In some cases there was an immediate impact for latency.  Clearly, removing the activity of the eight user databases made a huge difference in performance.  As you can imagine, the user databases performed much better from a latency perspective as well, especially since I put them on a Fusion IO card.
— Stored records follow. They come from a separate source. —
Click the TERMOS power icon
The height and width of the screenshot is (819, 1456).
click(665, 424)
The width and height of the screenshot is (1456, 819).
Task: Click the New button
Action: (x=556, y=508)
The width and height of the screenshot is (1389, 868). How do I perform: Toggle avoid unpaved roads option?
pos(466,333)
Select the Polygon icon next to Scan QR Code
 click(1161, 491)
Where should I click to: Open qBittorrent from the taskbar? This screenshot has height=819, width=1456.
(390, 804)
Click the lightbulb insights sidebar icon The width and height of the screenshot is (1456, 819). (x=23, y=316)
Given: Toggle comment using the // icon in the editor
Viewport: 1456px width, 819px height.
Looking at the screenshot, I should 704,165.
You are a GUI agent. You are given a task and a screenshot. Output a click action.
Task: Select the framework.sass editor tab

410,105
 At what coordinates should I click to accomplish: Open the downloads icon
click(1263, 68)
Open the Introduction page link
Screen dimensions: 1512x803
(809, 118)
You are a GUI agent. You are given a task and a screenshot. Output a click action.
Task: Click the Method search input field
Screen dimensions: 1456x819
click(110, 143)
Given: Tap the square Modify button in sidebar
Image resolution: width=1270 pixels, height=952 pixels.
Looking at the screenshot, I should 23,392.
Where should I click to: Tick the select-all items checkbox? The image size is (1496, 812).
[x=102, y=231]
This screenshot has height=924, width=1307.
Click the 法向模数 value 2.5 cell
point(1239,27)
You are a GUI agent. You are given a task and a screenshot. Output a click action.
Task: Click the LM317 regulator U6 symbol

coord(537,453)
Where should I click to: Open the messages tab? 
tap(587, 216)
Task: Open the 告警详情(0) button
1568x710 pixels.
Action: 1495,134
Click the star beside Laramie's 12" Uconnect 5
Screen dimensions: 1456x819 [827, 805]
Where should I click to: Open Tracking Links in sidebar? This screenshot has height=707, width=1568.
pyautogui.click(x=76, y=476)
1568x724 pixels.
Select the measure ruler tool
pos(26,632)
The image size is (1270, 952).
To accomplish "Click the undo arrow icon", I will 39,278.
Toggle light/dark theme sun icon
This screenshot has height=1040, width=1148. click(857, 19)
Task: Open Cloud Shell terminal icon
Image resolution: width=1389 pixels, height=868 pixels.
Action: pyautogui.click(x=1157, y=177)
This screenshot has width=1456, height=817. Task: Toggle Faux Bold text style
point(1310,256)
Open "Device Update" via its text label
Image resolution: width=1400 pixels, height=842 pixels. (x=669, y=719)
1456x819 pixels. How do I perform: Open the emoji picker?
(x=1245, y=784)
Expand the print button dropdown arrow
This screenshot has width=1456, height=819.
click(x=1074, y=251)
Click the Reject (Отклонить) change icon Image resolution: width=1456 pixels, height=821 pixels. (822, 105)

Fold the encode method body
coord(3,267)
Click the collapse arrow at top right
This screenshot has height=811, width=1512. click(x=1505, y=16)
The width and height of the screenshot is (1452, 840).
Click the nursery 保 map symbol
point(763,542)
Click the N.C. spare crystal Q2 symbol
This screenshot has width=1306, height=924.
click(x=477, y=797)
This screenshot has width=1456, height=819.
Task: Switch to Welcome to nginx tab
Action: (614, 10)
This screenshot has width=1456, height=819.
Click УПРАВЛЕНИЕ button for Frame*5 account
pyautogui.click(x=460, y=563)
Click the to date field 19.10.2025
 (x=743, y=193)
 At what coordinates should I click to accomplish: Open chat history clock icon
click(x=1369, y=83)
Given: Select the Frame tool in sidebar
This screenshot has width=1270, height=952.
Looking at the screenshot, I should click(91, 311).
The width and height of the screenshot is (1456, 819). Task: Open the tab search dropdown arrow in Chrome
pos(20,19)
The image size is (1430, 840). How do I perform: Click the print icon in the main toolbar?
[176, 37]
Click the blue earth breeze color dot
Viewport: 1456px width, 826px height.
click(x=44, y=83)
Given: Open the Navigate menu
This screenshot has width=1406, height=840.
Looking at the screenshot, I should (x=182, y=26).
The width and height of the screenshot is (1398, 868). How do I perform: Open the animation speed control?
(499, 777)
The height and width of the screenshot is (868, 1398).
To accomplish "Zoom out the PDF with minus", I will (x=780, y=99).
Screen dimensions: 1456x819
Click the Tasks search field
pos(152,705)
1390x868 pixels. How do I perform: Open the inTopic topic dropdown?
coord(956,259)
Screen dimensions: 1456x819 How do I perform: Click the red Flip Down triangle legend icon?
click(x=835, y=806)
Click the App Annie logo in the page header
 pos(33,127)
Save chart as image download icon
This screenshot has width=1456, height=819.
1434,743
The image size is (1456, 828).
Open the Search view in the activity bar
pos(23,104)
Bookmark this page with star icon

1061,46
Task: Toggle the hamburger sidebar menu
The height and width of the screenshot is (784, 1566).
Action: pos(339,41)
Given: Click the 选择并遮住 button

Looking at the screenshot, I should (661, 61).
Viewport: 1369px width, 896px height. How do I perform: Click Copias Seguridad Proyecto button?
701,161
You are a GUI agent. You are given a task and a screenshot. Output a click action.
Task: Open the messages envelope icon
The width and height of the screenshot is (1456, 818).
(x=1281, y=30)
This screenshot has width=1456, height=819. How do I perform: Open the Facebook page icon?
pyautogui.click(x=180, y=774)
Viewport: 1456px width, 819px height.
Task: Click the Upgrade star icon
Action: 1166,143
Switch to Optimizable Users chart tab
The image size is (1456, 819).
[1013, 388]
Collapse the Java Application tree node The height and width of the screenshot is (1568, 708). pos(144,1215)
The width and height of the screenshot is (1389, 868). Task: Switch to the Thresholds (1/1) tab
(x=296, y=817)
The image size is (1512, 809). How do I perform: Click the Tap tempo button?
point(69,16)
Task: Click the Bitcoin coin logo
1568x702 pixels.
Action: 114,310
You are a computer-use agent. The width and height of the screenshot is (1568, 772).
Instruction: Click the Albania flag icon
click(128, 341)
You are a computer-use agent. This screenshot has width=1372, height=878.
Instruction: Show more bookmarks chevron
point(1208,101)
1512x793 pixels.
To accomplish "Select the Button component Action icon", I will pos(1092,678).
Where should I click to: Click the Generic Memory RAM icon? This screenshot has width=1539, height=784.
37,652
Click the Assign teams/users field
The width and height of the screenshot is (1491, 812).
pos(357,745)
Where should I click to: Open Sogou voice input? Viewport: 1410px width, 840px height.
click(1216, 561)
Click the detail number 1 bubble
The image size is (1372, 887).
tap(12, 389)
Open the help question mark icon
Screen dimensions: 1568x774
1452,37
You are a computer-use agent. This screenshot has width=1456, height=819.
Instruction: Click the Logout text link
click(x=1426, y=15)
To see latency for your drives you can run the following query from Paul Randal:

 

/*
http://www.sqlskills.com/blogs/paul/how-to-examine-io-subsystem-latencies-from-within-sql-server/
*/

SELECT
[ReadLatency] =
CASE WHEN [num_of_reads] = 0
THEN 0 ELSE ([io_stall_read_ms] / [num_of_reads]) END,
[WriteLatency] =
CASE WHEN [num_of_writes] = 0
THEN 0 ELSE ([io_stall_write_ms] / [num_of_writes]) END,
[Latency] =
CASE WHEN ([num_of_reads] = 0 AND [num_of_writes] = 0)
THEN 0 ELSE ([io_stall] / ([num_of_reads] + [num_of_writes])) END,
[AvgBPerRead] =
CASE WHEN [num_of_reads] = 0
THEN 0 ELSE ([num_of_bytes_read] / [num_of_reads]) END,
[AvgBPerWrite] =
CASE WHEN [num_of_writes] = 0
THEN 0 ELSE ([num_of_bytes_written] / [num_of_writes]) END,
[AvgBPerTransfer] =
CASE WHEN ([num_of_reads] = 0 AND [num_of_writes] = 0)
THEN 0 ELSE
(([num_of_bytes_read] + [num_of_bytes_written]) /
([num_of_reads] + [num_of_writes])) END,
LEFT ([mf].[physical_name], 2) AS [Drive],
DB_NAME ([vfs].[database_id]) AS [DB],
[mf].[physical_name]
FROM
sys.dm_io_virtual_file_stats (NULL,NULL) AS [vfs]
JOIN sys.master_files AS [mf]
ON [vfs].[database_id] = [mf].[database_id]
AND [vfs].[file_id] = [mf].[file_id]
— WHERE [vfs].[file_id] = 2 — log files
— ORDER BY [Latency] DESC
— ORDER BY [ReadLatency] DESC
ORDER BY [WriteLatency] DESC;
GO

Well, I hope this has given you something to think about.  Your homework is to find out the latency in your environment, do some research, make changes as needed and then follow up to see if the changes you made helped.  Let me know how the homework turns out.